草むらをひとり去るとき人型にくぼめる草の起ち返る音

宮柊二『日本挽歌』

 

『日本挽歌』は宮柊二の第五歌集。昭和25年からの歌が入っています。
家にある本をあさっていて、ふと目について読み返すと、感じるところのある歌が多かった。

 

こころどに入り込むばかり星れり鼻口もとに寒さ凍みつつ

 

(「凍みつつ」は「しみつつ」だと思います。)
凍えながら星を見ている歌。上句の表現もさることながら、こんな下句を今の人はつけない気がします。特に「鼻口もと」とか。ほんとに寒そうです。そしてしみいるように寒い分、星の光への感動がすごくなっている。うおおおお、と思いながら、心に入り込んでくるような星の光を見つめている。そういう感じがします。

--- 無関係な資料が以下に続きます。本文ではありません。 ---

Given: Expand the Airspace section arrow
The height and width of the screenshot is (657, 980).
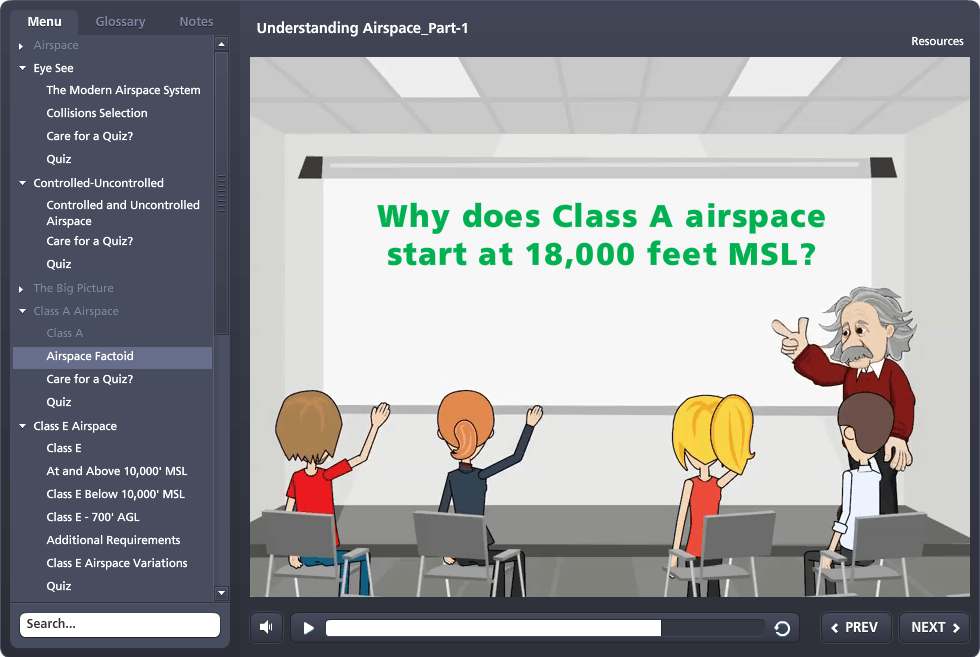Looking at the screenshot, I should (x=22, y=46).
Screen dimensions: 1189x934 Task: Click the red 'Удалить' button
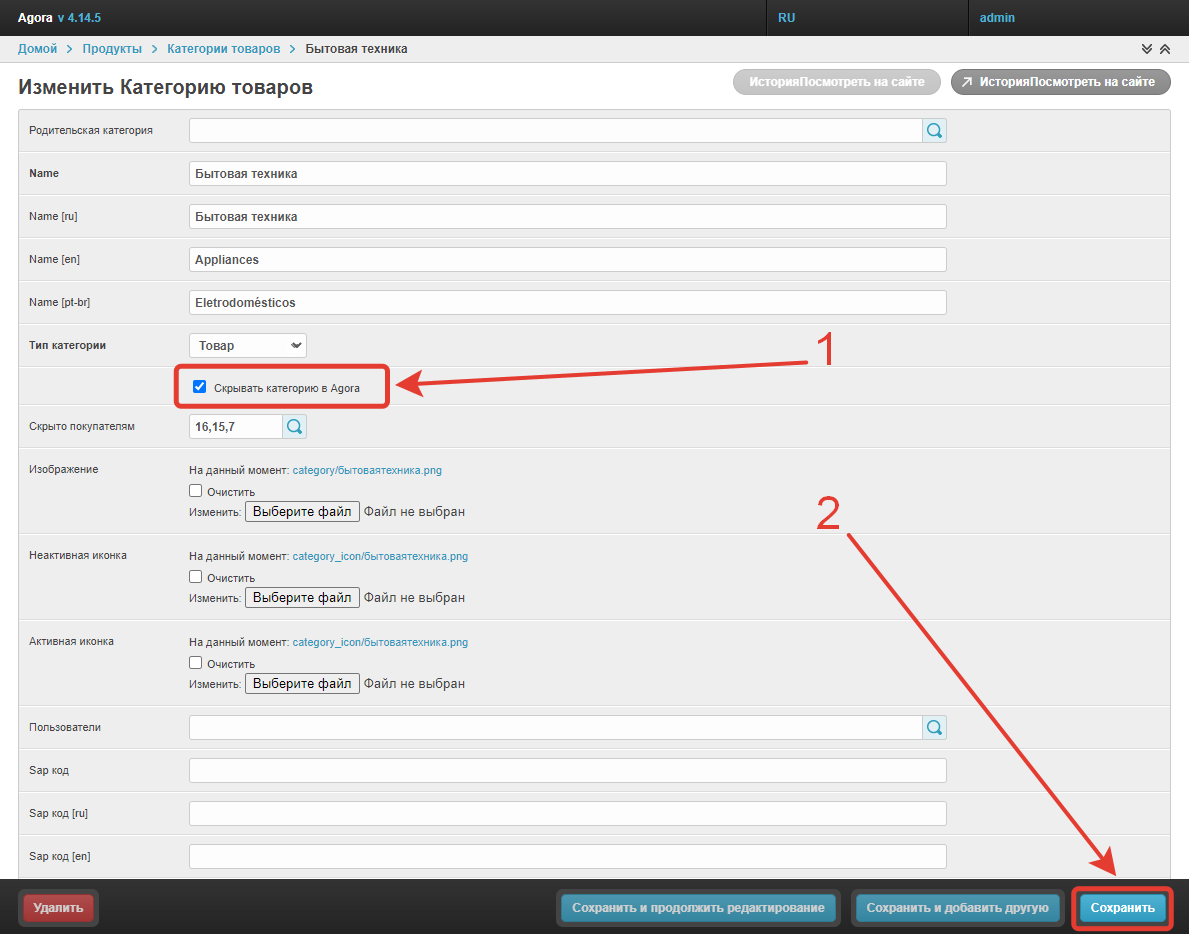58,908
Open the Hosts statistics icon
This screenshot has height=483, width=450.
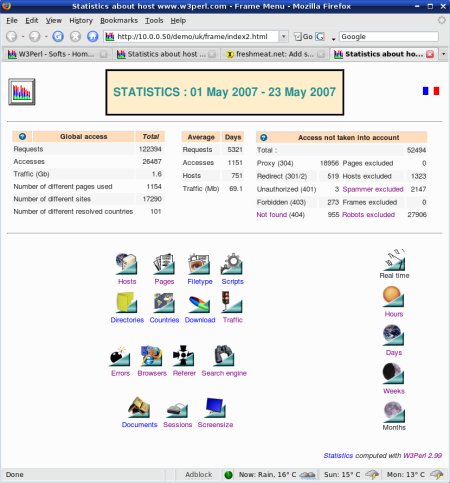click(x=126, y=264)
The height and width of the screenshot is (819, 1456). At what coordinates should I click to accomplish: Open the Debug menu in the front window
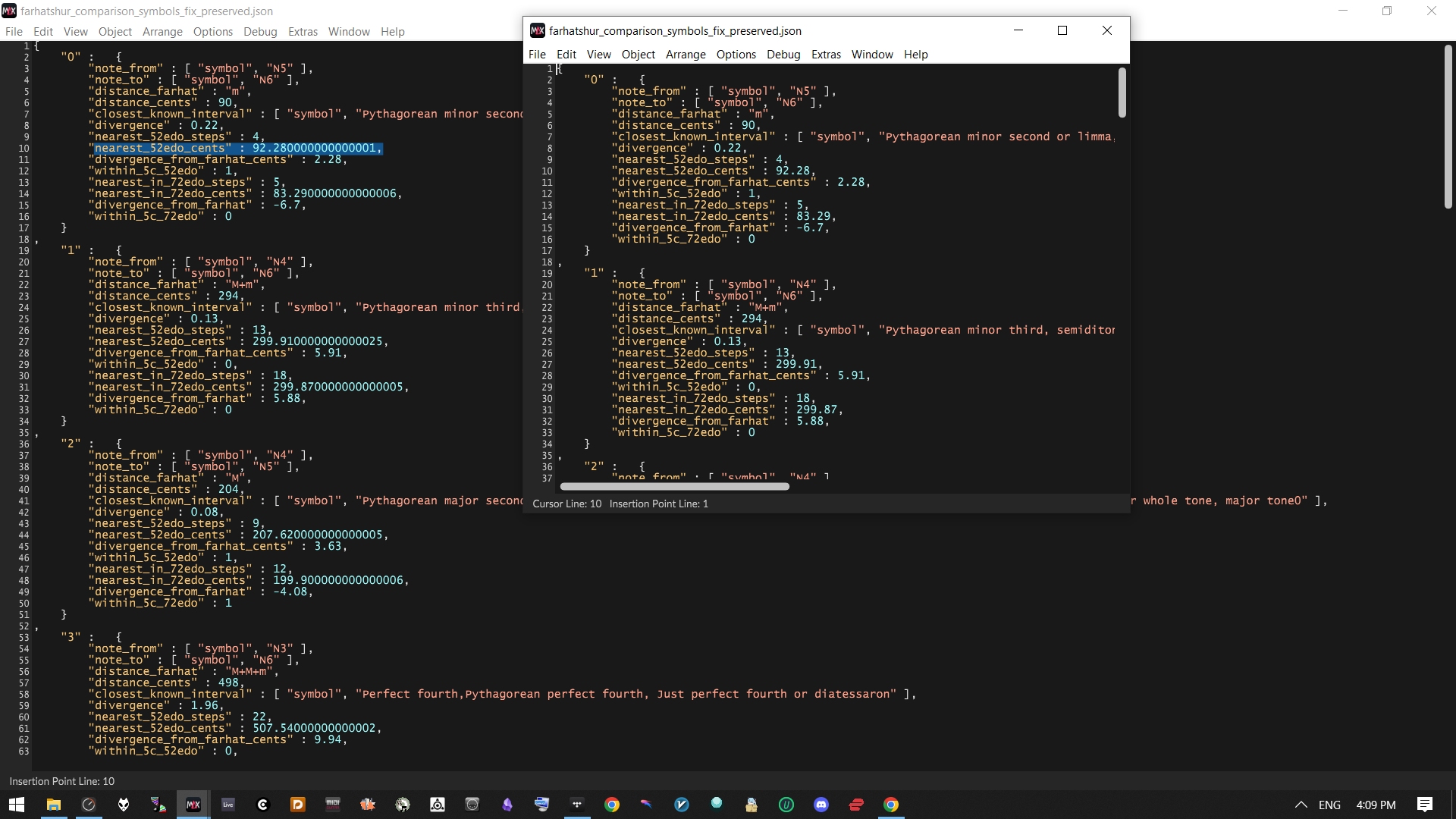coord(783,55)
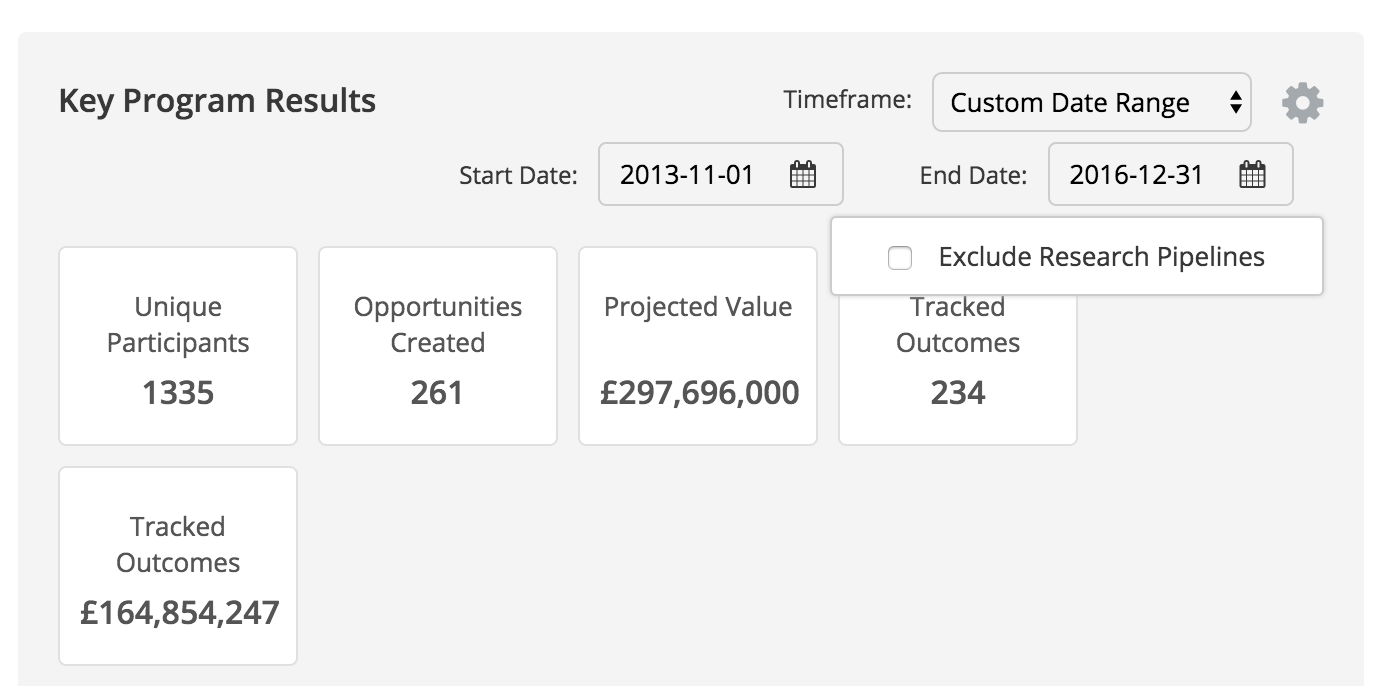This screenshot has height=686, width=1392.
Task: Click the End Date label
Action: [973, 176]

昔、蓮實重彦が、自分は極寒のロシアで何時間も外に並んで待って映画みてたんだぞと、マウントを取るかのように書いていたのを目にした記憶があり、「なにそれ」とは思ったのですが、そういう種類の迫力を宮柊二の歌に感じるような気がします。

 

人をいためぬよき子になれと中の子の広き額を撫でてをりたり

 

これなど、ちょっと怖いですよね。「中の子」は子供が三人いてその真ん中の子という意味だと思います。
人を傷つけないようないい子になりなさい、と額をなでている。まったく普通なようだけど、「人を傷める」ことの意味をはっきりと知っている感じが、ちょっと怖いような感じがします。わたしは子供目線のほうに同一化し、一方的に撫でられながら、ああお父さんは深く傷ついているんだと、わかってしまうような感じがします。

それで今日の歌。
連作中の歌です。草むらに入っていって、そこでしばらく横になる。空を見たり足の爪を切ったりする。そして去っていくときの歌。
「草の起(た)ち返る音」がとても印象的ですよね。そんな音聞こえるのかな。
これもやっぱり、心で聞く音という感じがとてもします。
深い領域に入ると、そういう音が聞こえる。浅い人やぬるい人には聞こえない、というと言い過ぎな気がしますが、他の歌と一緒に読んでいると、同種の迫力がこの歌にもあり、混沌とした心から出てくる表現なんだろうなと思います。